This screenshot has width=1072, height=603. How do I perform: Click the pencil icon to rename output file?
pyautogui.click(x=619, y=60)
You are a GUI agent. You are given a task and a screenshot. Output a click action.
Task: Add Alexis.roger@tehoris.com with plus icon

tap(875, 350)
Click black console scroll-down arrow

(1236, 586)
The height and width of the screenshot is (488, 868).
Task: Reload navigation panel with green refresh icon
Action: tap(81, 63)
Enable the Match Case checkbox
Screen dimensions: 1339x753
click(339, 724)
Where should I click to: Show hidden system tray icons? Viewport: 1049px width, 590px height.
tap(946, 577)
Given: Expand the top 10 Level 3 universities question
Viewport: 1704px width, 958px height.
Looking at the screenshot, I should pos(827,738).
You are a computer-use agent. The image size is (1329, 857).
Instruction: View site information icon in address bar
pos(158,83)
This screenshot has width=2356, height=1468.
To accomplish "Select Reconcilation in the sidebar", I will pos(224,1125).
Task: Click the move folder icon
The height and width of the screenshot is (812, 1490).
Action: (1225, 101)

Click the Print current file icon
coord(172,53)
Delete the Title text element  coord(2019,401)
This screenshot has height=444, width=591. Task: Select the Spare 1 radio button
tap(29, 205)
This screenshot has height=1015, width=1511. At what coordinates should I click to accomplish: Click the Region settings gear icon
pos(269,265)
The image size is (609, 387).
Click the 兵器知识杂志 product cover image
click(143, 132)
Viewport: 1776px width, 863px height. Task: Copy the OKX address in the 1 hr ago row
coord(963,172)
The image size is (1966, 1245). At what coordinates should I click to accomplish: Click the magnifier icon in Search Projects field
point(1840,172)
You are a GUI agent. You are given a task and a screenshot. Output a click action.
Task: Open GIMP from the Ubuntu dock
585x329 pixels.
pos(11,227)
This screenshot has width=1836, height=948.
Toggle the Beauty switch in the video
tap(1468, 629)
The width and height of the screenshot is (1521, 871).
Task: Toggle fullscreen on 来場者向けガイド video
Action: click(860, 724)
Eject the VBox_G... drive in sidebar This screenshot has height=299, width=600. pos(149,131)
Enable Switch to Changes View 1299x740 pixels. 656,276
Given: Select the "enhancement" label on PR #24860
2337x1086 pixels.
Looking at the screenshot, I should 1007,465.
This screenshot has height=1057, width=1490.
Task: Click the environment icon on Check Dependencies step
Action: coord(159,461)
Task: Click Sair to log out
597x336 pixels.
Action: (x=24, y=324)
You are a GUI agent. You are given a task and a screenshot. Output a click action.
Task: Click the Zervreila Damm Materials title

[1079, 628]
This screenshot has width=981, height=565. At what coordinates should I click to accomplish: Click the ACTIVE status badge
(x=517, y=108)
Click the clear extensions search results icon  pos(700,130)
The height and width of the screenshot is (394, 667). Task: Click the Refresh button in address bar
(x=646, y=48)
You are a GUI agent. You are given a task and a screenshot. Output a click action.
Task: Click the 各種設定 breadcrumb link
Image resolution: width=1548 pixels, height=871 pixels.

★ ★ ★ ★ ★

[ACTIVITY]
Copy every entry exactly, missing none.

[SOLUTION FOR THIS EXERCISE]
This screenshot has width=1072, height=603. How do I perform: Click the pencil icon to rename output file?
pyautogui.click(x=619, y=60)
You are a GUI agent. You are given a task and a screenshot. Output a click action.
Task: Add Alexis.roger@tehoris.com with plus icon

tap(875, 350)
Click black console scroll-down arrow

(1236, 586)
The height and width of the screenshot is (488, 868).
Task: Reload navigation panel with green refresh icon
Action: tap(81, 63)
Enable the Match Case checkbox
Screen dimensions: 1339x753
click(339, 724)
Where should I click to: Show hidden system tray icons? Viewport: 1049px width, 590px height.
tap(946, 577)
Given: Expand the top 10 Level 3 universities question
Viewport: 1704px width, 958px height.
Looking at the screenshot, I should pos(827,738).
You are a computer-use agent. The image size is (1329, 857).
Instruction: View site information icon in address bar
pos(158,83)
This screenshot has width=2356, height=1468.
To accomplish "Select Reconcilation in the sidebar", I will pos(224,1125).
Task: Click the move folder icon
The height and width of the screenshot is (812, 1490).
Action: (1225, 101)

Click the Print current file icon
coord(172,53)
Delete the Title text element  coord(2019,401)
This screenshot has height=444, width=591. Task: Select the Spare 1 radio button
tap(29, 205)
This screenshot has height=1015, width=1511. At what coordinates should I click to accomplish: Click the Region settings gear icon
pos(269,265)
The image size is (609, 387).
Click the 兵器知识杂志 product cover image
click(143, 132)
Viewport: 1776px width, 863px height. Task: Copy the OKX address in the 1 hr ago row
coord(963,172)
The image size is (1966, 1245). At what coordinates should I click to accomplish: Click the magnifier icon in Search Projects field
point(1840,172)
You are a GUI agent. You are given a task and a screenshot. Output a click action.
Task: Open GIMP from the Ubuntu dock
585x329 pixels.
pos(11,227)
This screenshot has width=1836, height=948.
Toggle the Beauty switch in the video
tap(1468, 629)
The width and height of the screenshot is (1521, 871).
Task: Toggle fullscreen on 来場者向けガイド video
Action: click(860, 724)
Eject the VBox_G... drive in sidebar This screenshot has height=299, width=600. pos(149,131)
Enable Switch to Changes View 1299x740 pixels. 656,276
Given: Select the "enhancement" label on PR #24860
2337x1086 pixels.
Looking at the screenshot, I should 1007,465.
This screenshot has height=1057, width=1490.
Task: Click the environment icon on Check Dependencies step
Action: coord(159,461)
Task: Click Sair to log out
597x336 pixels.
Action: (x=24, y=324)
You are a GUI agent. You are given a task and a screenshot. Output a click action.
Task: Click the Zervreila Damm Materials title

[1079, 628]
This screenshot has width=981, height=565. At what coordinates should I click to accomplish: Click the ACTIVE status badge
(x=517, y=108)
Click the clear extensions search results icon  pos(700,130)
The height and width of the screenshot is (394, 667). Task: Click the Refresh button in address bar
(x=646, y=48)
You are a GUI agent. You are given a task and a screenshot. Output a click action.
Task: Click the 各種設定 breadcrumb link
Image resolution: width=1548 pixels, height=871 pixels.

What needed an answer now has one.